Sofia was an intelligent woman who loved her husband, hand copied his many manuscripts, and may even have helped to edit them. Sofia was charged with running a complex household and acting as Tolstoy's business manager. Toward the end of her marriage with Tolstoy, Sofia became increasingly jealous and tormented by her husband's ethical precepts, religious admirers, and business partners. Sofia was a difficult woman to be around at the end of Tolstoy's life.
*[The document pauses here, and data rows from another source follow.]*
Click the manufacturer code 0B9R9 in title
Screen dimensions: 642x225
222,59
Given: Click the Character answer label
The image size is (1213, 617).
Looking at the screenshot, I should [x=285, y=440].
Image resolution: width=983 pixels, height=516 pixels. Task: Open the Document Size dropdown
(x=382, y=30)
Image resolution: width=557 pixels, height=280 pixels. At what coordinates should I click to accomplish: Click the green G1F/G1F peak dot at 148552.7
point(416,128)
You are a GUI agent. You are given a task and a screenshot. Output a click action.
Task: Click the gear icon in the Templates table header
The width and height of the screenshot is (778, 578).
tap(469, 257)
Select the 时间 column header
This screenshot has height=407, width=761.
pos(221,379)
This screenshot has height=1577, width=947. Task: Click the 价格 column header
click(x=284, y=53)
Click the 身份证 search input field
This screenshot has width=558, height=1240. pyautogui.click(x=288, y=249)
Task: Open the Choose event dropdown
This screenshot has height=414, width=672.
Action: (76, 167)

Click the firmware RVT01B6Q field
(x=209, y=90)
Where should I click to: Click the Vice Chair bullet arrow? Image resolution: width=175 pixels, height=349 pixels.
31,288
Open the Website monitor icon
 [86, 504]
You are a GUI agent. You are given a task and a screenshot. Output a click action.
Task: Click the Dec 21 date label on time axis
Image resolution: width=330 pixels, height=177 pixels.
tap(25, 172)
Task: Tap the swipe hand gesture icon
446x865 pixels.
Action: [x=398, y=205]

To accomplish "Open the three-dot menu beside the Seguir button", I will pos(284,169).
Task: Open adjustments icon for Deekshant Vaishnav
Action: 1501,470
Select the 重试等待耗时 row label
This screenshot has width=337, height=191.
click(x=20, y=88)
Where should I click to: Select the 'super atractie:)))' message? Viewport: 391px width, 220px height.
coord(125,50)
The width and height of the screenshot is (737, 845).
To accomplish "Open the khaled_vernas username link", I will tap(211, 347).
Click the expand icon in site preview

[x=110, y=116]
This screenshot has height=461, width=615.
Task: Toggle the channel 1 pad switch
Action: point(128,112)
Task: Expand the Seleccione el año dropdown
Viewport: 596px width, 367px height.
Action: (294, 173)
She lied about taking an overdose of opium, said she couldn't go for a swim because she might drown herself, asserted that her husband was having a homosexual relationship with Chertkov, his protégée, lay down in the middle of the road to court death or at least draw attention to herself, went on freezing stakeouts to secretly monitor her husband's behavior, and nearly went catatonic.
At his death, Tolstoy was an international superstar, "as if Picasso at the height of his artistic fame had mutated into Gandhi and retained artistic talent and fame." On the other hand, James Meek seems to accept the view of some of Tolstoy's critics, that he was a "second-rate moral philosopher" who was "reinventing the philosophy wheel" with his endless tracts, treatises and novellas dealing with religious and philosophical matters. If the Kruetzer Sonata's long-winded sermonizing is any indication of the quality of Tolstoy's philosophical work, Meek has a point.
On the other hand, as Meek confesses, Tolstoy did very important work in helping a persecuted sect, providing famine relief, opposing the death penalty, and so on. And this Tolstoy's death, some important part of Russia--perhaps the best part--also died. Meek quotes Blok who wrote: "While Tolstoy is alive, and gong along the furrows behind a plough, behind his white horse. the morning is fresh and dewy, nonthreatening, the vampires sleep, and -- thank god."